11月11日放送の『アメトーーク』のテーマは「運動神経悪い芸人。」。サバンナ高橋、よゐこ有野など、お笑い界きっての運動音痴たちが一堂に会して、人並み外れた不器用な動きと情けないエピソードの数々で笑いを誘っていた。

そんな中でも、ひときわ異彩を放っていたのが、フルーツポンチの村上健志。運動音痴ぶりを検証するVTRの中で、村上は野球のノックを受けても、何でもない球を後ろに反らしてしまう。彼のあまりのふがいなさに、撮影を担当するカメラマンの辻稔はこんな一言を漏らした。

「あのコのヒザは曲がんないのかな?」

確かに、村上は、ボールを捕るときも投げるときも、常にヒザをぴんと伸ばしていた。辻の一言に触発されて、VTR明けでは村上が徹底的にいじられまくった。サバンナ高橋は「これ(村上)とひとくくりにされるのは嫌ですわ」と不満をこぼし、司会の宮迫も「村上さん、これは大事件ですよ」とあきれた。フルポン村上が、「運動音痴」の代名詞として新たなポジションを確立した瞬間だった。
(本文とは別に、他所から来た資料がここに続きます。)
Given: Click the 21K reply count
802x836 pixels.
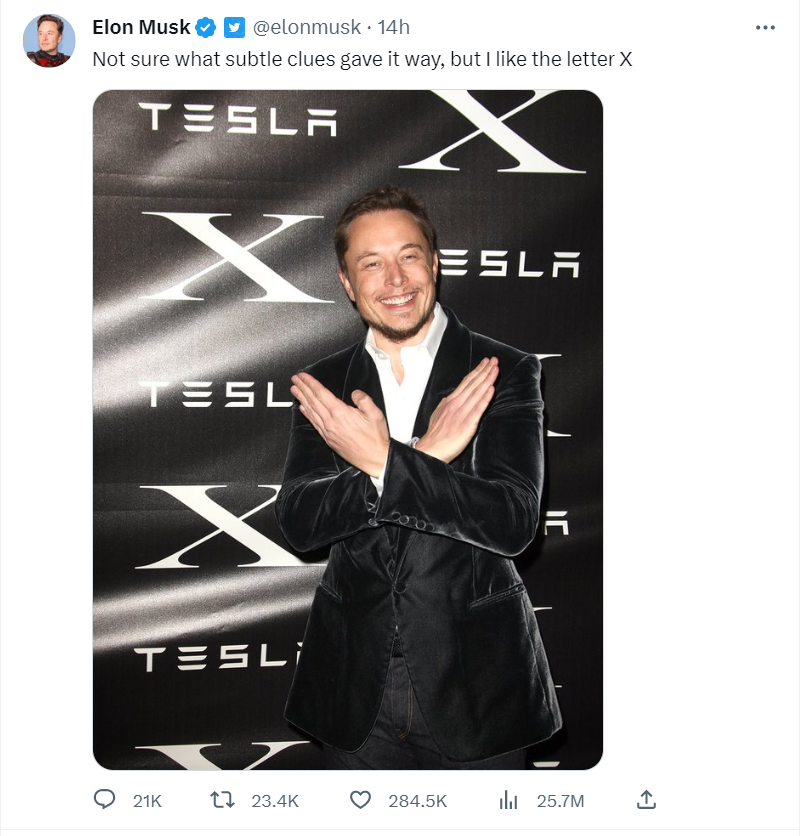Looking at the screenshot, I should pyautogui.click(x=147, y=801).
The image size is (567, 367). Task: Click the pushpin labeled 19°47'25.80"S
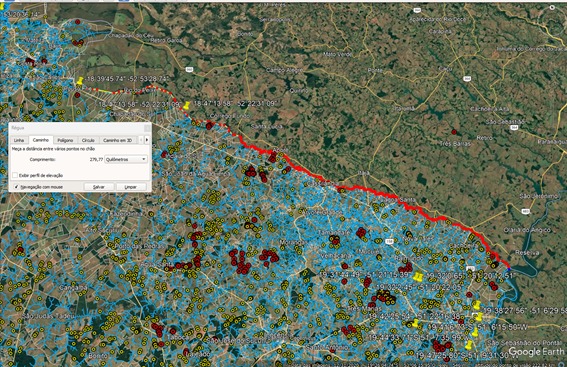click(x=469, y=345)
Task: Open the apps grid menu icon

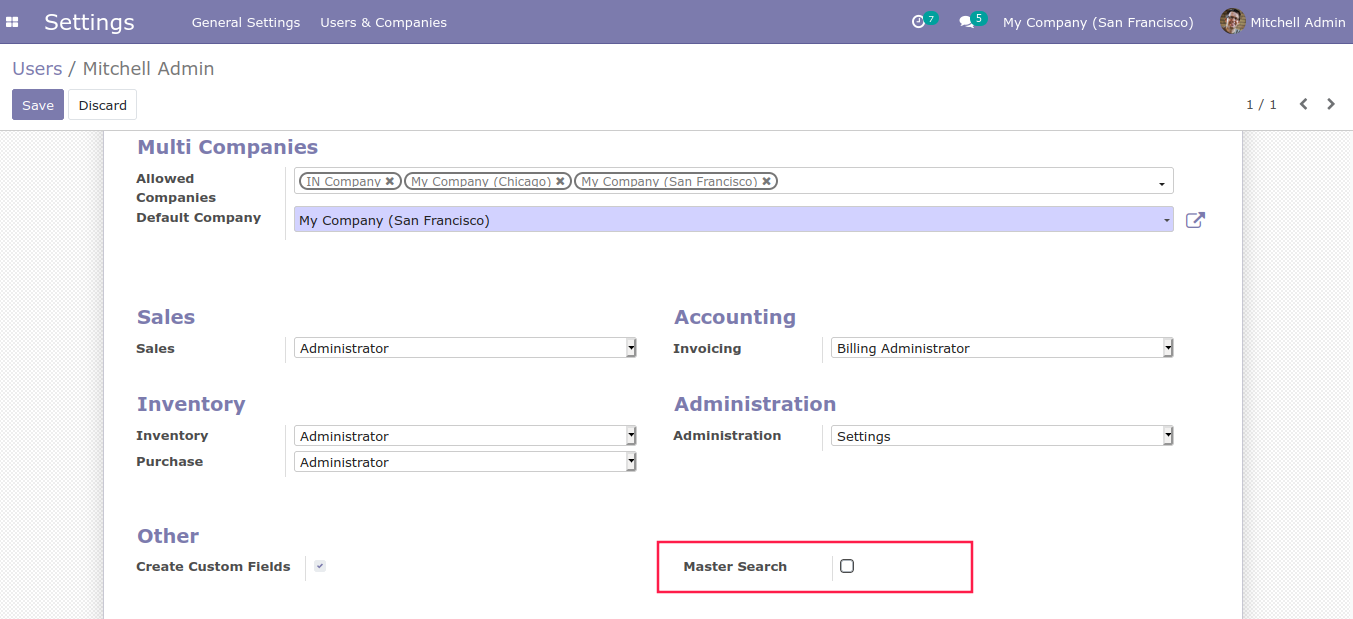Action: 13,22
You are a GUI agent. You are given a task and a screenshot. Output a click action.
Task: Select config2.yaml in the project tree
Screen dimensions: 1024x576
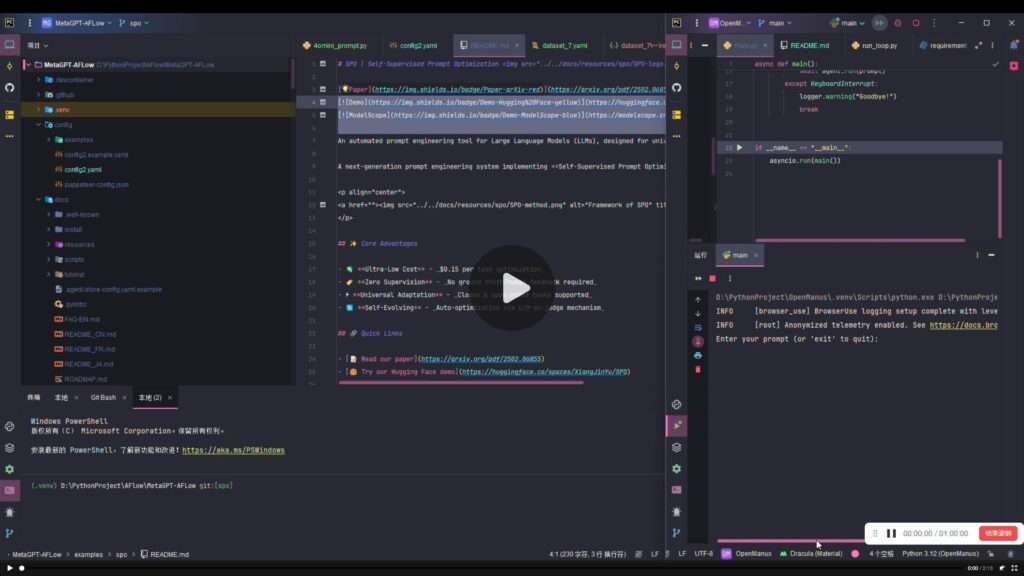[x=82, y=169]
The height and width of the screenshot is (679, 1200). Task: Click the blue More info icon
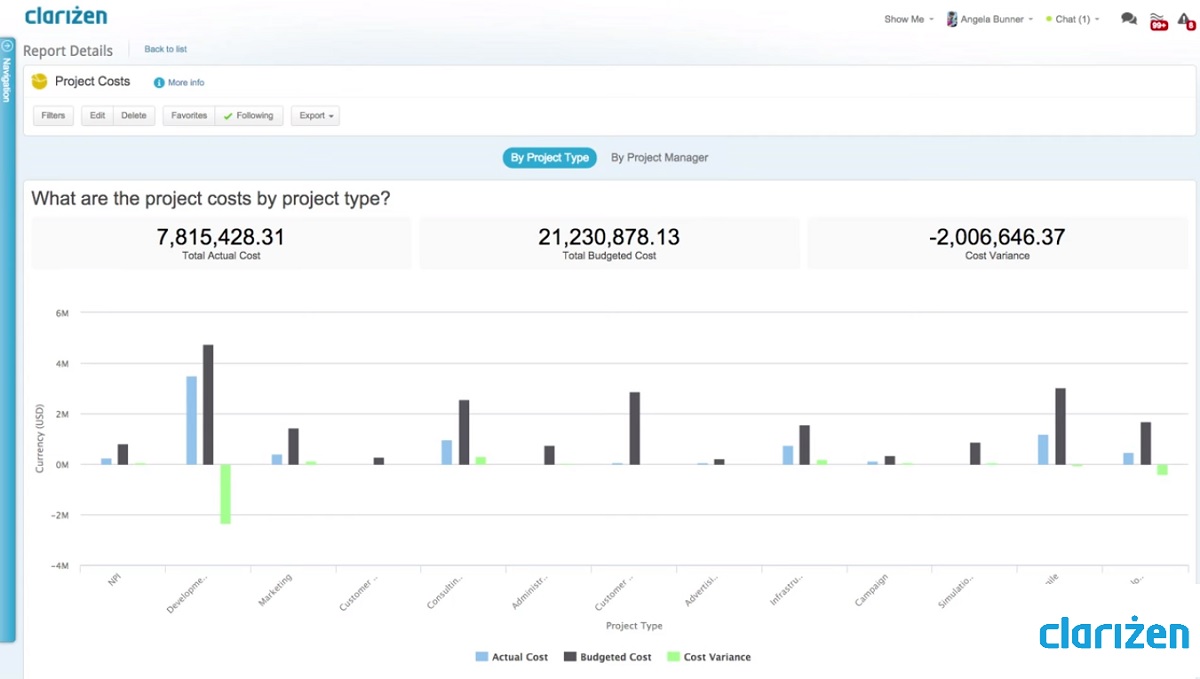pyautogui.click(x=159, y=83)
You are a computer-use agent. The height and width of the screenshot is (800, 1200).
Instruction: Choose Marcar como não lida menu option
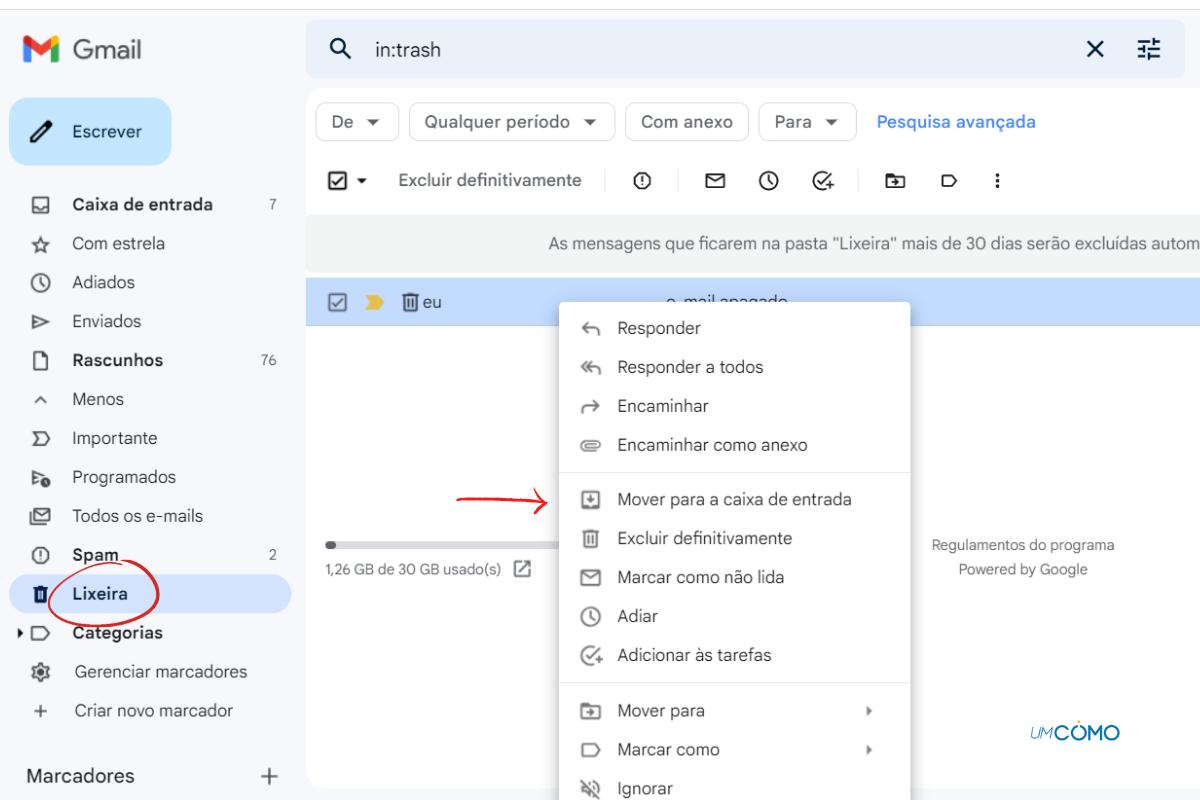coord(700,577)
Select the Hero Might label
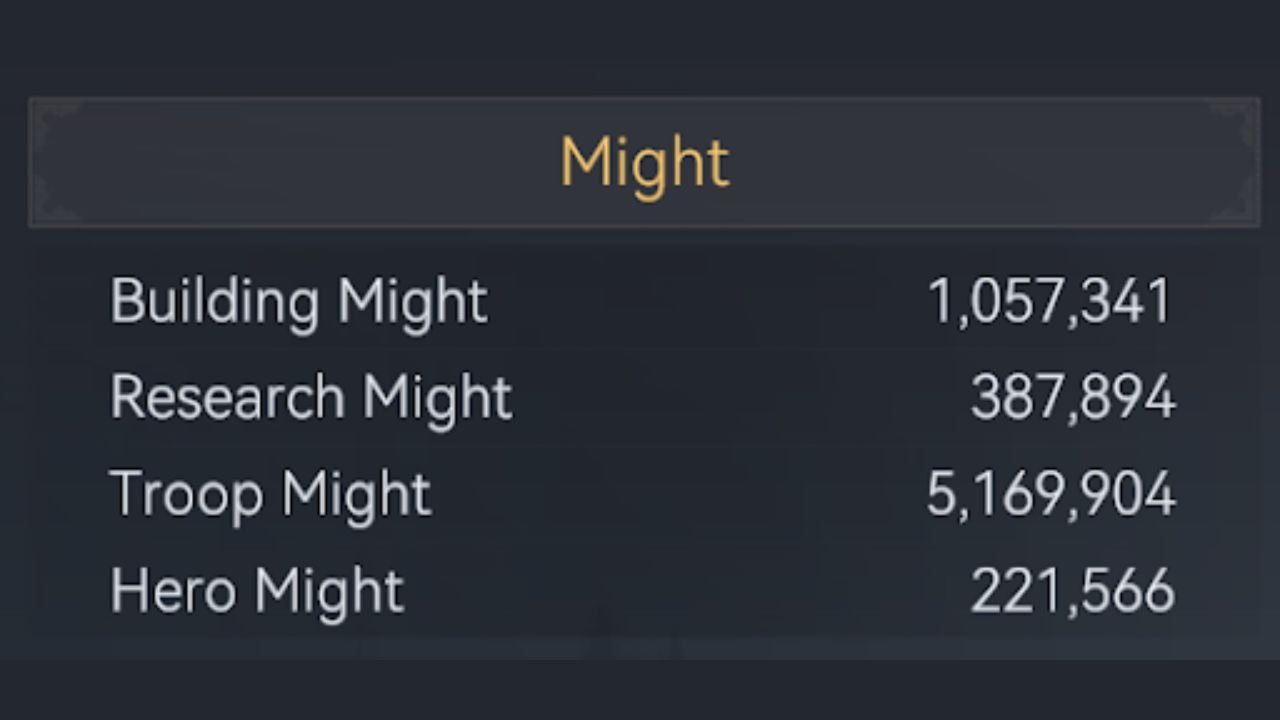1280x720 pixels. (x=257, y=590)
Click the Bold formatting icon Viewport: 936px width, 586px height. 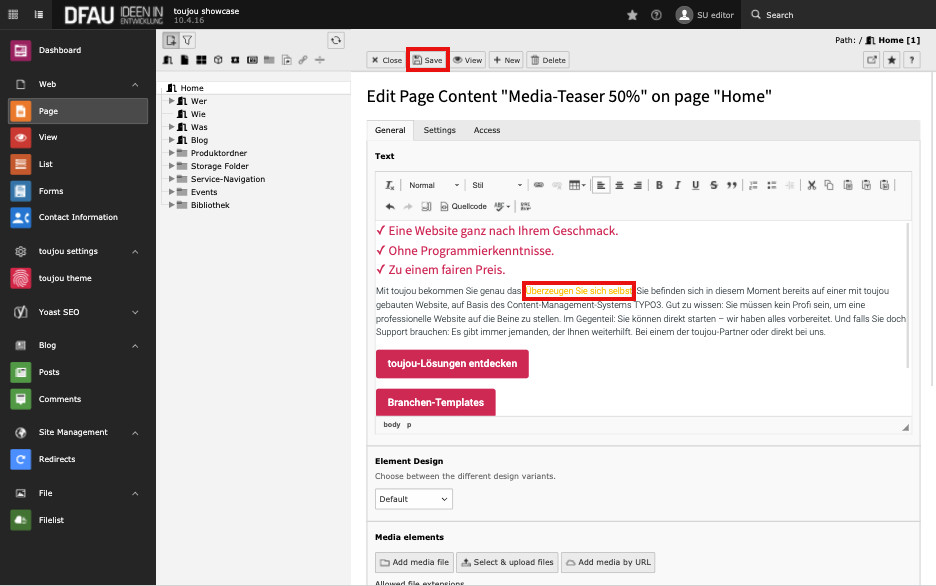click(659, 185)
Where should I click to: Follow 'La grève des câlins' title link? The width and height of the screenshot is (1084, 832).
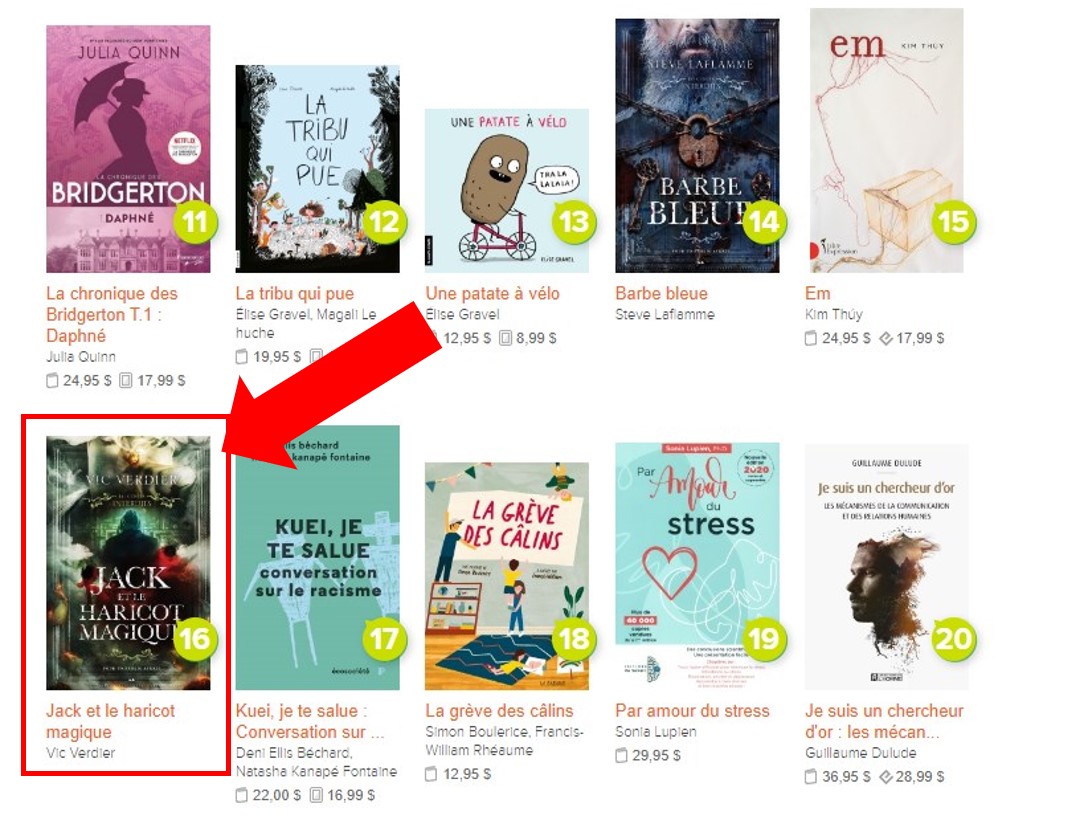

VTR撮影現場でカメラマンが何気なく発した一言が、編集の過程でキーフレーズとして拾い上げられ、テロップを付けられ、それに導かれるようにして芸人同士のトークの方向性が決まっていく。このような演出の裏には、些細なことも見逃さずに番組に生かそうとする制作スタッフの笑いへの徹底した貪欲さがある。『アメトーーク』の絶対的な人気を支えているのは、制作スタッフと出演者の志の高さにあるのだ。